Previous Works & Differentiation:
- Implicit Methods (e.g., PARIS): Methods like PARIS use NeRF-based representations to model articulated objects. However, they often suffer from noisy geometry because NeRFs are optimized for view synthesis, not geometric accuracy. REArtGS uses the explicit 3DGS representation and enforces geometric correctness with its SDF guidance.
- 3DGS for Static Reconstruction (e.g., GOF): These methods adapt 3DGS to extract surfaces from static scenes. However, they either have weak geometric constraints, leading to noisy meshes, or restrict the shape of Gaussians, which can hurt rendering quality. REArtGS introduces a more principled geometric constraint via the SDF without overly restricting the Gaussians.
- 3DGS for Dynamic Scenes (e.g., 4DGS, Deformable 3DGS): These methods animate scenes using 3DGS but typically require a continuous video sequence as input to learn the deformation of every Gaussian over time. REArtGS is far more data-efficient, needing only two states, because it doesn't learn a generic deformation but rather a structured, kinematically plausible motion.
- 3DGS for Articulated Objects (e.g., ArtGS): These are the most direct competitors. The paper argues that even these specialized methods lack sufficient geometric constraints, leading to imperfect reconstructions. REArtGS's primary differentiator is the unbiased SDF guidance, which directly addresses this limitation to produce cleaner surfaces.

4. Methodology (Core Technology & Implementation)

The REArtGS framework operates in two main stages: Reconstruction and Generation, as illustrated in the pipeline diagram.

Figure 2: The overall pipeline of REArtGS.

Image 1 shows this pipeline. The Reconstruction stage (left) takes multi-view images of the start state, uses 3D Gaussians and an MLP-based SDF to learn the geometry, and applies the unbiased regularization to produce a high-quality reconstruction.
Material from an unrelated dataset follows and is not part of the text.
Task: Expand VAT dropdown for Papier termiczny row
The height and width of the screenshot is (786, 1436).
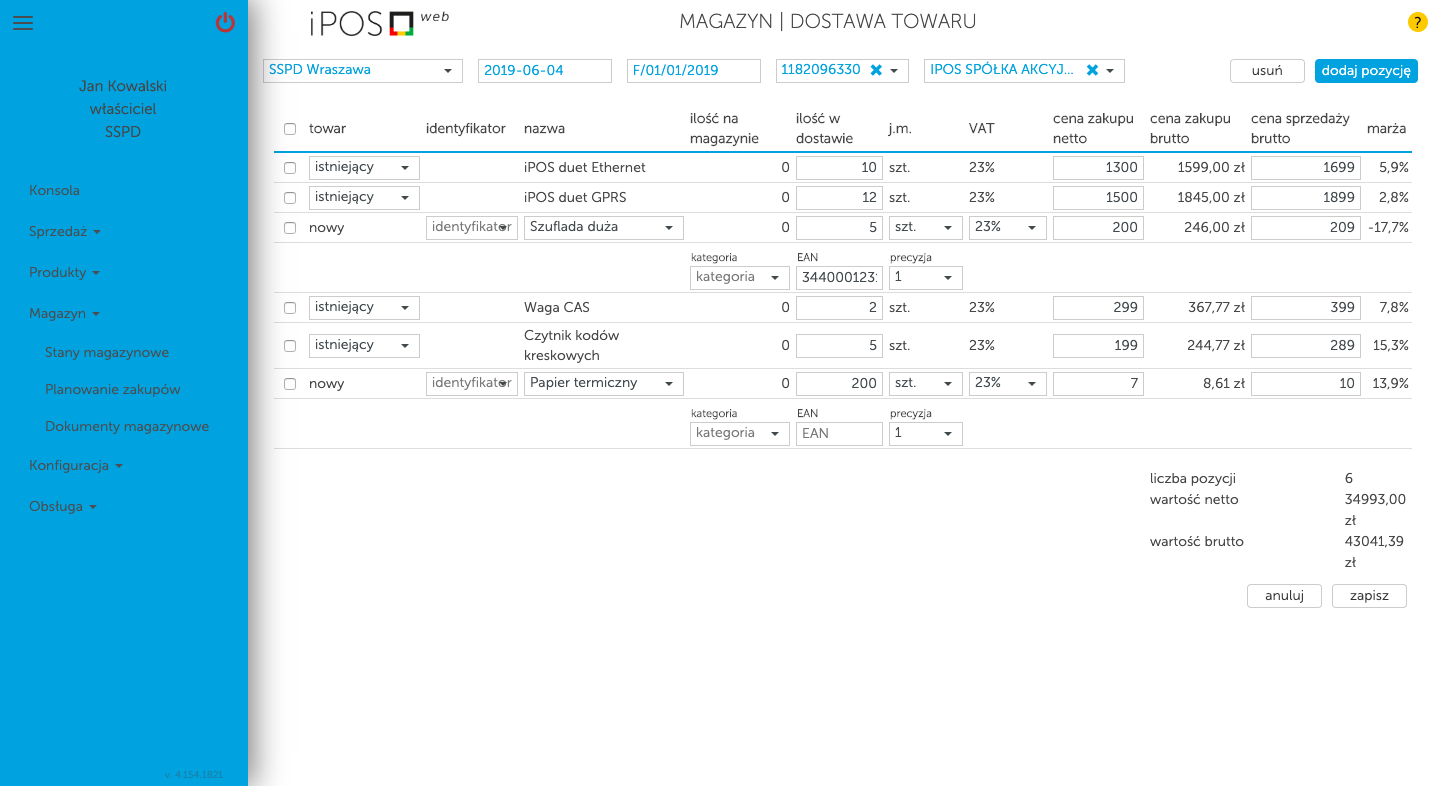Action: 1007,384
The Generation stage (right) takes this reconstruction, identifies the moving part, learns its motion from the end state, and can then generate any intermediate state.

4.1 Reconstruction with Unbiased SDF Guidance

The core idea is to make the 3D Gaussians "aware" of the object's true surface.

SDF Representation: An MLP is trained to approximate the SDF of the scene, where the surface $\mathcal{S}$ is the set of points $\mathbf{x}$ where the SDF value is zero: $\mathcal { S } = \left\{ \mathbf { x } \in \mathbb { R } ^ { 3 } \ \vert \ f ( \mathbf { x } ) = 0 \right\}$ Here, $f(\mathbf{x})$ is the SDF value at point $\mathbf{x}$ predicted by the MLP.
Linking SDF to Gaussian Opacity: The opacity of a Gaussian should be highest when it's located on the surface. The paper first defines a base opacity $\hat{\sigma}_i$ for a Gaussian centered at $\mathbf{x}_i$ using its SDF value. To make the opacity peak at the surface (where $f(\mathbf{x})=0$ ), they use a bell-shaped function $\Phi_k$ : $\Phi _ { k } ( f ( \mathbf { x } ) ) = { \frac { e ^ { k \cdot f ( \mathbf { x } ) } } { \left( 1 + e ^ { k \cdot f ( \mathbf { x } ) } \right) ^ { 2 } } }$ This function outputs a high value when $f(\mathbf{x})$ is close to 0 and drops off otherwise.
The "Bias" Problem: In 3DGS rendering, the contribution of a Gaussian along a viewing ray peaks at a certain depth, $t^*$ . Ideally, this point of peak contribution should lie exactly on the object's surface. However, there's no mechanism in standard 3DGS to enforce this. The SDF is defined at the Gaussian's center, while the peak rendering contribution is at a different point along the ray. This misalignment is the "bias".
Unbiased SDF Regularization: To fix this, REArtGS introduces a novel loss term that forces the SDF value at the point of peak contribution to be zero: $\mathcal { L } _ { \mathrm { unbias } } = \left\| f ( \mathbf { o } + t ^ { * } \mathbf { r } ) \right\| _ { 2 } ^ { 2 }$
- $\mathbf{o}$ and $\mathbf{r}$ are the camera origin and ray direction.
- $t^*$ is the depth along the ray where a Gaussian has its maximum influence.
- $f(\mathbf{o} + t^*\mathbf{r})$ is the SDF value at that specific point.
- By minimizing this loss, the model learns to place Gaussians such that their peak rendering contribution aligns perfectly with the zero-level set of the SDF, i.e., the true surface.
  
  Image 4 visually demonstrates this. Without the regularization, the points of peak contribution (where absolute SDF $|S|$ should be zero) are scattered. With the regularization, they converge neatly to the zero-level, indicating a much stronger geometric alignment.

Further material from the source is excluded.